The Peterborough Anomaly

My wife has kept an old Cray supercomputer in the back parlour for years.  We’ve always used it to air clothes on and dry boots.  And it’s a favourite place for the cat to sleep as it hums away performing its 1012 floating point operations per second.  Anyway, The Telegraph Pole Appreciation Society membership database has been growing quite steadily and we decided we would use the old Cray to do some statistical analyis of our members.  What we found was quite startling.  Look at this membership distribution graph :

TPAS membership by county

A modest cluster of TPAS members in Wales and  Devon as we might expect.  Similarly a slightly higher frequency of memberhip in the south east which also comprises London so not out of the ordinary.  But the enormous spike of members per million per capita in Cambridgeshire completely flabbered our ghast.  If this were a scientific data-set then this would be more than statistically significant – it might be considered definite proof of something.

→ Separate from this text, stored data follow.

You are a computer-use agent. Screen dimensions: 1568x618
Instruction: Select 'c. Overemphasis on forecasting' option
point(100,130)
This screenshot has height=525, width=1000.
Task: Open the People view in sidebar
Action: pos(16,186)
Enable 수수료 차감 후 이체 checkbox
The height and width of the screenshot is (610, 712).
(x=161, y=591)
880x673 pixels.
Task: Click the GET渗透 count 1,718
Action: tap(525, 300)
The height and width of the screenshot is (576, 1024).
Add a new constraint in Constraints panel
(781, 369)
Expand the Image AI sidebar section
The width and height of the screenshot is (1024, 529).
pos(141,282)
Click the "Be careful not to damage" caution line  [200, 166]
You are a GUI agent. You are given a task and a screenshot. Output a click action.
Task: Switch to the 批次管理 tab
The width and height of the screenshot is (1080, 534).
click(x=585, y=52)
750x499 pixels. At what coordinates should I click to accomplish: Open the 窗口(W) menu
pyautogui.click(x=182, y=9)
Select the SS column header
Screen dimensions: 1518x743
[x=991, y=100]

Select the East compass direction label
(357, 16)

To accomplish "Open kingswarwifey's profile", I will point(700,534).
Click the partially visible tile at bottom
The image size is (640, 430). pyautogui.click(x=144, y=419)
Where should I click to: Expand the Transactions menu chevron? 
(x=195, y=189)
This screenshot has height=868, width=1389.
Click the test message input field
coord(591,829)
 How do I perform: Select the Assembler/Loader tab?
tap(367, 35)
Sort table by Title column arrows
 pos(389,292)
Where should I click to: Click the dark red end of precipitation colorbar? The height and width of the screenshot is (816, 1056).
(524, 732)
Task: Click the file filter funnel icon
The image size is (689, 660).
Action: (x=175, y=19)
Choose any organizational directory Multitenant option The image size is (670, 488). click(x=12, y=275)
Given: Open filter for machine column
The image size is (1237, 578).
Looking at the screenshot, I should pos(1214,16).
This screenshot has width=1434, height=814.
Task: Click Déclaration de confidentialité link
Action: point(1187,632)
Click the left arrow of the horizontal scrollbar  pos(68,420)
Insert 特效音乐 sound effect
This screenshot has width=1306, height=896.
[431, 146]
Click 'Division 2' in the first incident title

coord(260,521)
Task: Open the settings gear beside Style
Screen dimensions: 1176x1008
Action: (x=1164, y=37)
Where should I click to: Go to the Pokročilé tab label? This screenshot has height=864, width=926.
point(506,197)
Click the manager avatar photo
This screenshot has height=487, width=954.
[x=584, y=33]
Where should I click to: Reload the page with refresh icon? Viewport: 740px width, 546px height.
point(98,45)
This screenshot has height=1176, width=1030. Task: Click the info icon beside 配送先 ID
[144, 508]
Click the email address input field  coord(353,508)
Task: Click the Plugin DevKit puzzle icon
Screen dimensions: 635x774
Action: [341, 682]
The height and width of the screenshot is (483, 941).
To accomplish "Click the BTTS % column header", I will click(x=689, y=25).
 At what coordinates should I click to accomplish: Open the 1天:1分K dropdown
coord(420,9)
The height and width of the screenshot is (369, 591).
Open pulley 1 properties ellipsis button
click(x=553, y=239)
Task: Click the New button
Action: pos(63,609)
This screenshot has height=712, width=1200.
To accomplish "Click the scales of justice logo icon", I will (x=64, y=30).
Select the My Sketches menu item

But what?  Luckily our data resolution is such that we can drill-down into the data to analyse on a town by town basis.  See Fig 2.

TPAS membership by county

The graph showed a fairly even distribution across all the towns and villages according to their respective population. But then look what happens at Peterborough. What is it about this low-lying fenland town that compels so many of its citizens to appreciate telegraph poles enough to join the only society in the whole world dedicated to appreciating them?

Could it be the far-reaching fenland vistas allows Peterburgers uncluttered perpectives as telegraph poles disappear off in to the distance? Who knows? But maybe we should consider holding the next Telegraph Pole Appreciation Society Annual Conference in Peterborough.